Syntactic indexing: enqueuer and scheduler #62485

keynmol · 2024-05-07T11:35:25Z

Fixes GRAPH-124
Fixes GRAPH-121

This PR introduces three main components:

Enqueuer – a thin layer responsible for actually inserting the syntactic indexing records into the database.
Scheduler - a service that
- Identifies repositories that haven't been processed in a while
- Identifies policies that match those repositories (policies that have syntactic indexing enabled)
- Identifies commits that match any of the policies
- And finally, enqueues the jobs to index the discovered repositories and commits
Scheduler job – a periodic routine that triggers Scheduler on with specified interval. This job runs as part of the main Worker service, and only schedules jobs if the experimental syntactic indexing feature is enabled.

Refactoring:

Making some methods public in policies.Service to make it easier to test logic that depends on glob matching of repository names (this matching requires a separate state to be updated)
Extracting some test utilities into a separate package

TODO:

~~[ ] Tests for policy iterator~~ - we're currently investigating whether policy iterator is needed at all, as pagination of policies is in question.
Tests for Scheduler
Wire in experimental feature flag

Test plan

New tests for all components

It initialises a new database which of course doesn't contain any of the test data

internal/codeintel/syntactic_indexing/scheduler_test.go

github-actions · 2024-05-23T11:05:42Z

Caution

License checking failed, please read: how to deal with third parties licensing.

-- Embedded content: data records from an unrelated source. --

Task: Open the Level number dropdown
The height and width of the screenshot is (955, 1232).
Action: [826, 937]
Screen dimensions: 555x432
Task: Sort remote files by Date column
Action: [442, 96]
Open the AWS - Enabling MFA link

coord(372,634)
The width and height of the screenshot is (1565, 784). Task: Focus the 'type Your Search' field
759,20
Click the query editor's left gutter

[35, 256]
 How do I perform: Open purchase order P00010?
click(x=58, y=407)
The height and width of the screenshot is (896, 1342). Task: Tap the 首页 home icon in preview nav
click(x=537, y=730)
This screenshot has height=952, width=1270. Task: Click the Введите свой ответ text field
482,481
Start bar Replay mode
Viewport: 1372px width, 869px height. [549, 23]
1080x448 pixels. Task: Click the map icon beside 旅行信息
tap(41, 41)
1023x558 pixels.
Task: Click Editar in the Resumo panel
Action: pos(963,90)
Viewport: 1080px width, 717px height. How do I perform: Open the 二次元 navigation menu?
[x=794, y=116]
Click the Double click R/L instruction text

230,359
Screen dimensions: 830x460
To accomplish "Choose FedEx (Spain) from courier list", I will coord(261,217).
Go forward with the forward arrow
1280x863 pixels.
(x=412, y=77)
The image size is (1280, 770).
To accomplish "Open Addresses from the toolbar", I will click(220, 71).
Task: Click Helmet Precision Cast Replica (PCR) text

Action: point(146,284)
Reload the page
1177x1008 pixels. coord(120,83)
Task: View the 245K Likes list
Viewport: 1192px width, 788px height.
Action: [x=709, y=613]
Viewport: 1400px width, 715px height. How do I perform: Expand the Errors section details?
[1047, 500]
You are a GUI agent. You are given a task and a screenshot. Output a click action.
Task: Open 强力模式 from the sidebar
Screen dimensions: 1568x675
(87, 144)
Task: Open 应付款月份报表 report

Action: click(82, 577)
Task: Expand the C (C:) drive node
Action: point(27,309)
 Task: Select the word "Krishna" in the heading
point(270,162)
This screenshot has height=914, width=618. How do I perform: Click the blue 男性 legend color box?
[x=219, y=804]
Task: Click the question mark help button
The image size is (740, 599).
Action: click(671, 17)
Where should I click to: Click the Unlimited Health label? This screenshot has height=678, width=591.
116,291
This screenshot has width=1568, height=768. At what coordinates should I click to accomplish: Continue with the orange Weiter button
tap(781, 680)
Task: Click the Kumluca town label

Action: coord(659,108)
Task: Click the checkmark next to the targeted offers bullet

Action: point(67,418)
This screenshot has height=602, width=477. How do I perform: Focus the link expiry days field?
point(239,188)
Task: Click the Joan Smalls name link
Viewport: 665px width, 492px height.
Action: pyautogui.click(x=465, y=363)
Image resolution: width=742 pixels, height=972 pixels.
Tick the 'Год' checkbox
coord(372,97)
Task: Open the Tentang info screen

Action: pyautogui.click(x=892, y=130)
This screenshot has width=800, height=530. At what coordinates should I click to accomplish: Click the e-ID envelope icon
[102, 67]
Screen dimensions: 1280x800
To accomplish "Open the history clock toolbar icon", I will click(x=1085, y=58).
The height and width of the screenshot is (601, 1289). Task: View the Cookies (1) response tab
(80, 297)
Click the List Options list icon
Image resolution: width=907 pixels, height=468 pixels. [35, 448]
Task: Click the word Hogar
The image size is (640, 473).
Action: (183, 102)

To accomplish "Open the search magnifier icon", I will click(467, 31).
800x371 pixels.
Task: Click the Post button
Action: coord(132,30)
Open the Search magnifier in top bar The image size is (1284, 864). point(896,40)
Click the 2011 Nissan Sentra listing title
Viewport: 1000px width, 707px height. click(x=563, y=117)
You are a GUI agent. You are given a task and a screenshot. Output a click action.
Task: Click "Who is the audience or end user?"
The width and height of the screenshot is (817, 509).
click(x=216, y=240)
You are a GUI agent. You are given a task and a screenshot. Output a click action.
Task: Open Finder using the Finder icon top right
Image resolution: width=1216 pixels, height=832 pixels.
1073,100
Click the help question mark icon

github-actions · 2024-05-23T11:32:33Z

Caution

License checking failed, please read: how to deal with third parties licensing.

varungandhi-src

Left some initial comments; will take a deeper look at more of the code shortly.

cmd/worker/shared/init/db/db.go

internal/codeintel/syntactic_indexing/enqueuer.go

internal/codeintel/syntactic_indexing/internal/policy_iterator.go

internal/codeintel/syntactic_indexing/jobstore/store.go

internal/codeintel/syntactic_indexing/scheduler_job.go

internal/codeintel/syntactic_indexing/scheduler_config.go

internal/codeintel/syntactic_indexing/scheduler.go

internal/codeintel/syntactic_indexing/scheduler_test.go

varungandhi-src

Suggestions

(Strong) Let's avoid doing the repo check again inside the doubly nested loop.
(Weak) Let's avoid doing the commit check multiple times
(Weak) Let's avoid revisiting the same commit multiple times per repo
(Weak) Let's simplify the env vars. We can make it more complicated later.
(Strong) Please clarify the policies array elements in scheduler_test.go

Would prefer Strong suggestions to be addressed pre-merge.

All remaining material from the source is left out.